Additionally, the $DJIA(.DJI)$ dipped 0.7%, and the $NASDAQ(.IXIC)$ tumbled 1.8%, with large-cap tech stocks taking the lead in the sell-off.
$Microsoft(MSFT)$ $Apple(AAPL)$ and $NVIDIA Corp(NVDA)$ were among the top losers in the interest rate-sensitive tech sector.
Almost all the stocks in the $NASDAQ 100(NDX)$ were in the red, with $Tesla Motors(TSLA)$ shares sliding about 5% after the electric car maker confirmed layoffs. Even $Salesforce.com(CRM)$ , the cloud giant rumored to be acquiring software provider Informatica, couldn't escape the red.
U.S. stocks on Monday extended last week's decline, fueled by speculation that the Fed might delay rate cuts or reduce the number of cuts this year. Meanwhile, the escalating situation in the Middle East continued to grab headlines.
Furthermore, US stock market volatility is on the rise, with one-month put option premiums touching their highest levels since last October. The $Cboe Volatility Index(VIX)$ , Wall Street's "fear gauge," hit its highest point this year.
Craig Johnson from Piper Sandler said:
The rally is starting to fade and fall back. Interest rates are expected to stay higher for longer, and investors are getting more cautious and tactical as earnings season rolls in.
Chris Larkin, a $Morgan Stanley(MS)$ 's E-Trade Financial said:
If the S&P 500 wants to avoid its first three-week losing streak since last September, investors need to forget about the worries that rate cuts will be delayed due to stubborn inflation.
In the short term, earnings performance in the first week of the reporting season will set the tone for the market, but geopolitical tensions in the Middle East still pose significant uncertainty.

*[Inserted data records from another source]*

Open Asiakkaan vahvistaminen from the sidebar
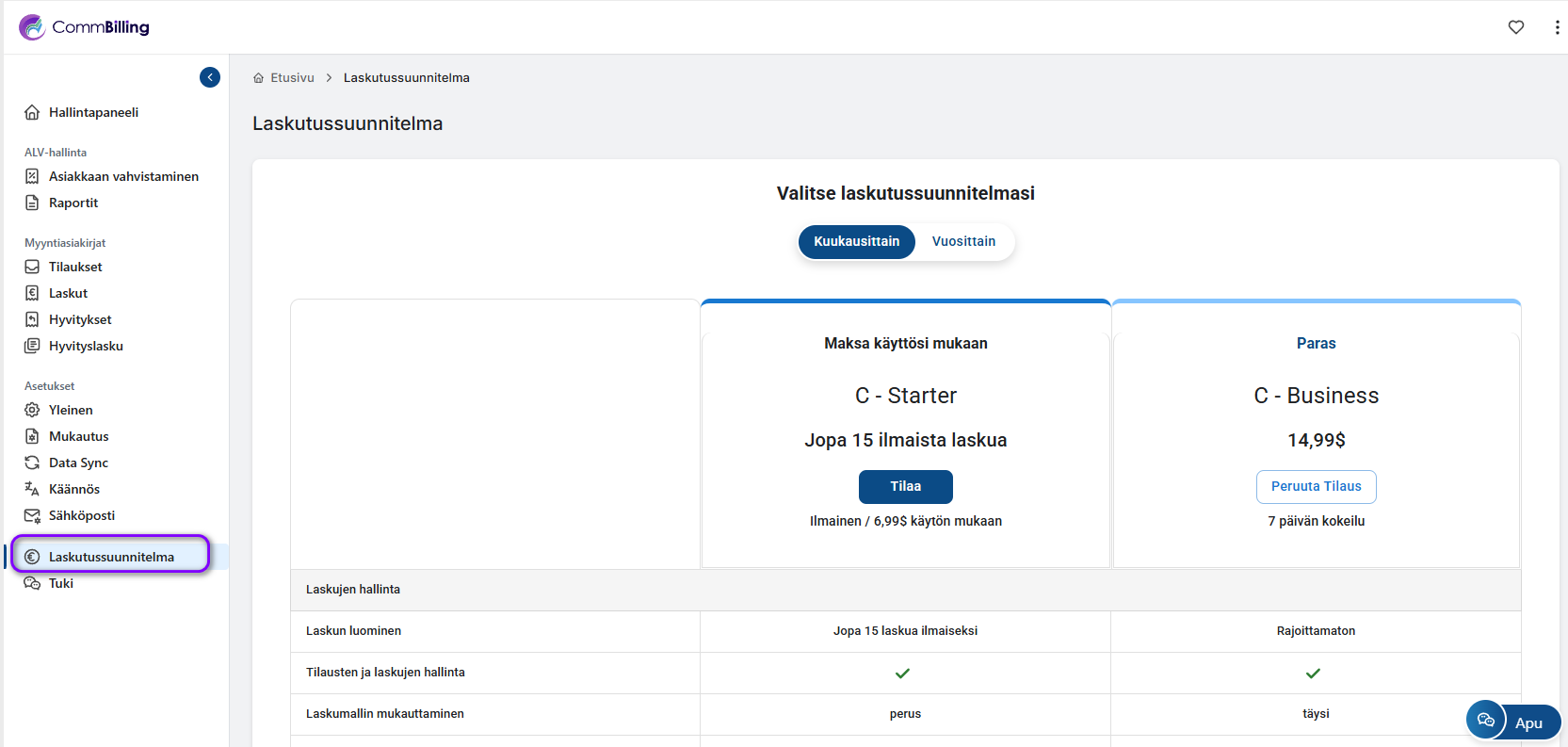Image resolution: width=1568 pixels, height=747 pixels. click(x=123, y=176)

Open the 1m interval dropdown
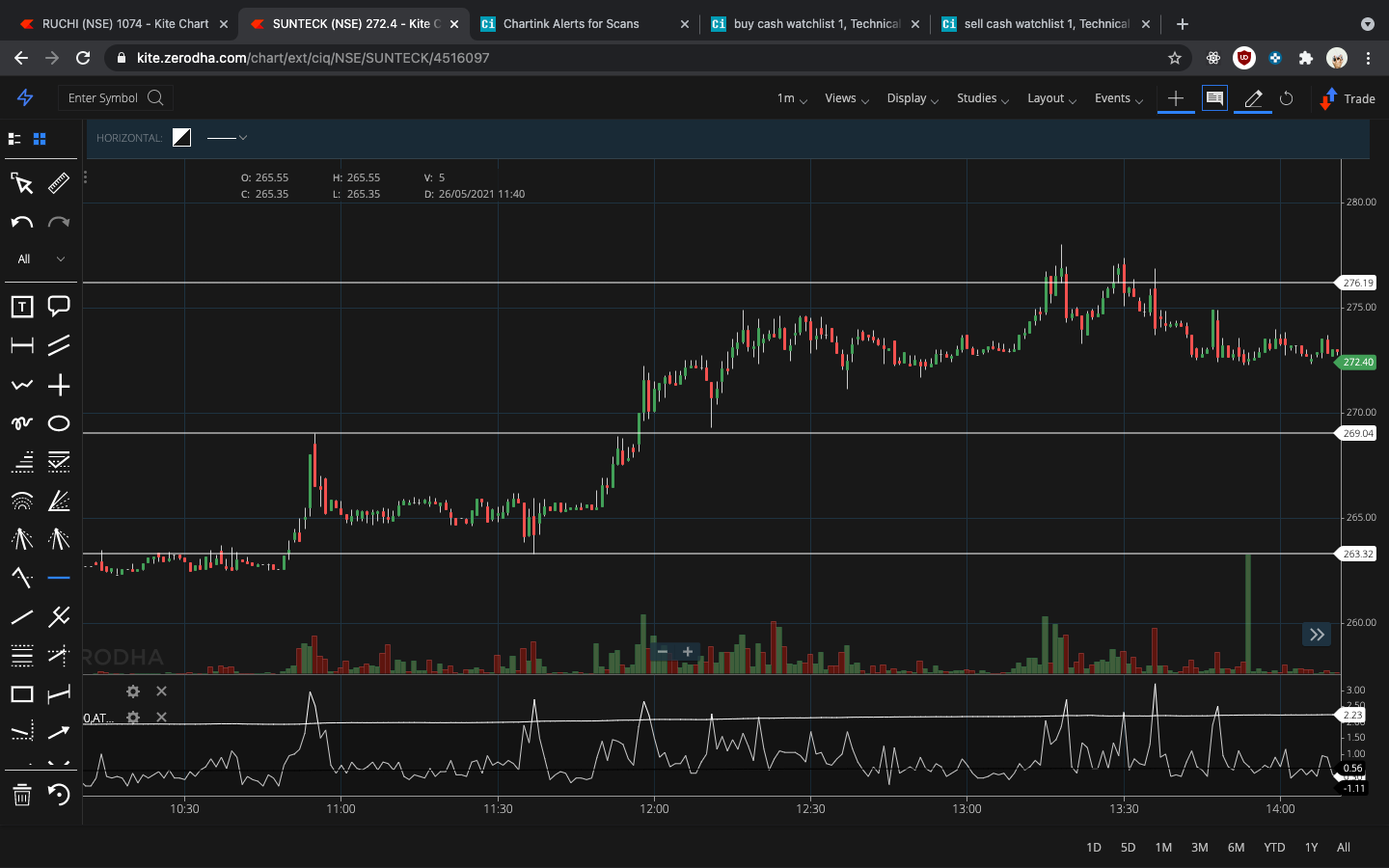tap(789, 98)

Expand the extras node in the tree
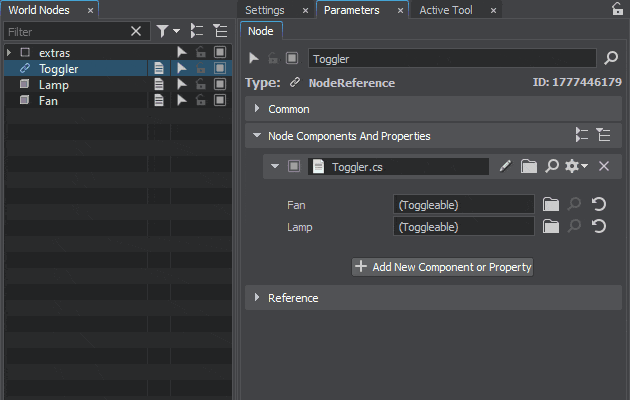pos(10,52)
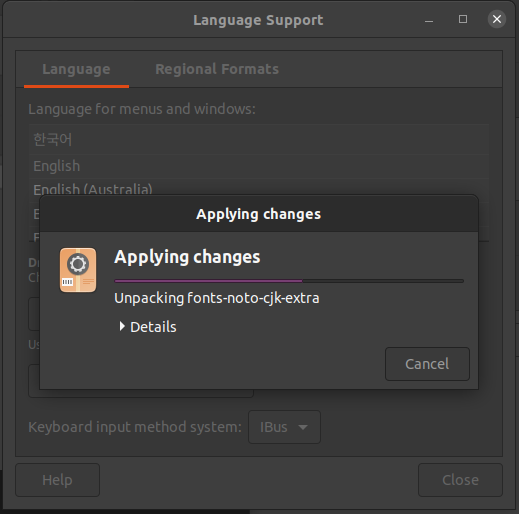The height and width of the screenshot is (514, 519).
Task: Click the software package installer icon
Action: coord(78,270)
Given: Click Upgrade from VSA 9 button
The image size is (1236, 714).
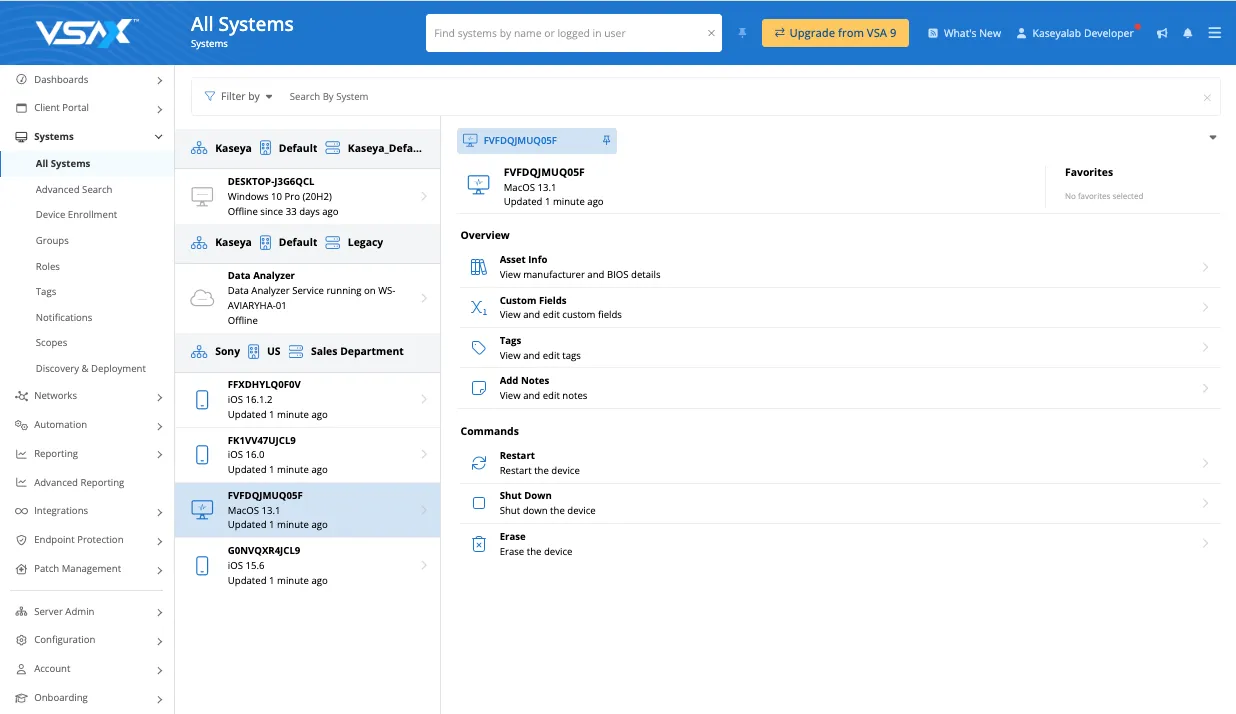Looking at the screenshot, I should pos(835,33).
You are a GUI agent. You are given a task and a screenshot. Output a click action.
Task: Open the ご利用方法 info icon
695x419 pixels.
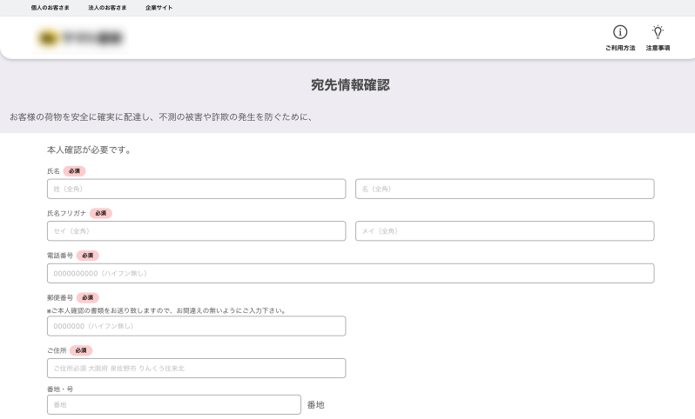[619, 33]
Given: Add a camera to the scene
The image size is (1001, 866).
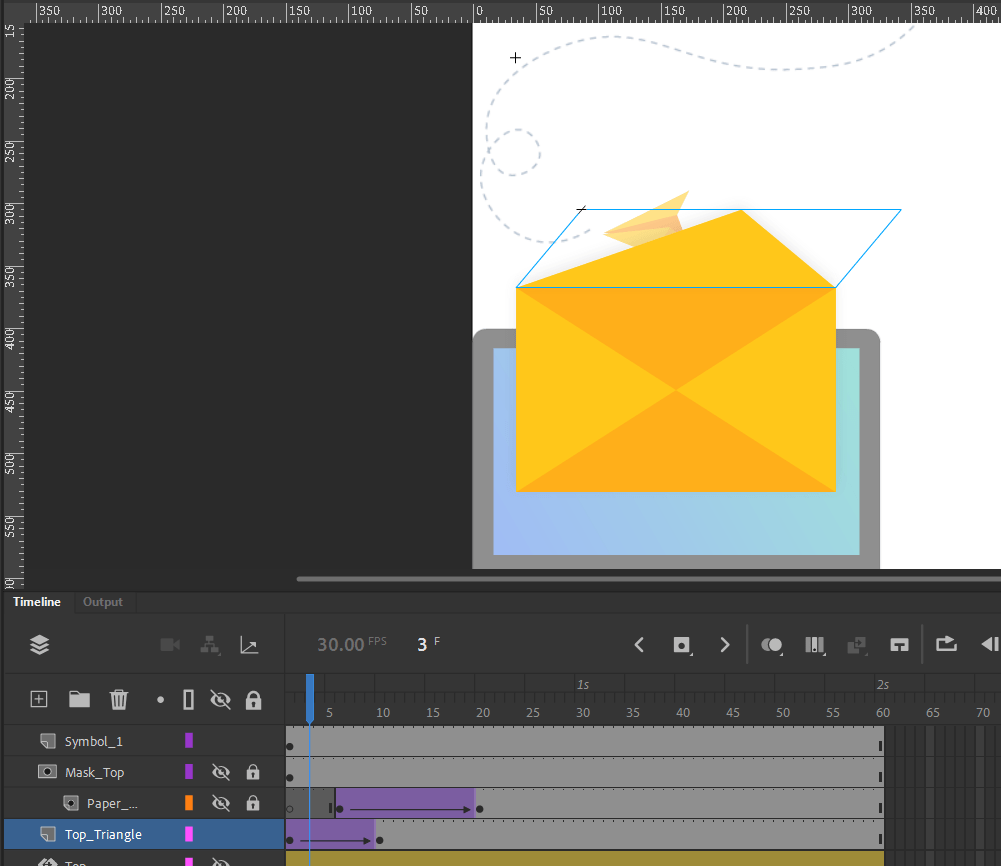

Analysts from Jefferies, $JPMorgan Chase(JPM)$ , $Citigroup(C)$ , and State Street Bank all agree that strong economic data and corporate earnings are enough to drive the stock market's gains this year, regardless of whether rate cuts are delayed.
Strategy team led by Ohsung Kwon at $Bank of America(BAC)$ quipped that, compared to stagflation, high inflation rates driven by robust economic momentum might not be all bad for the US stock market.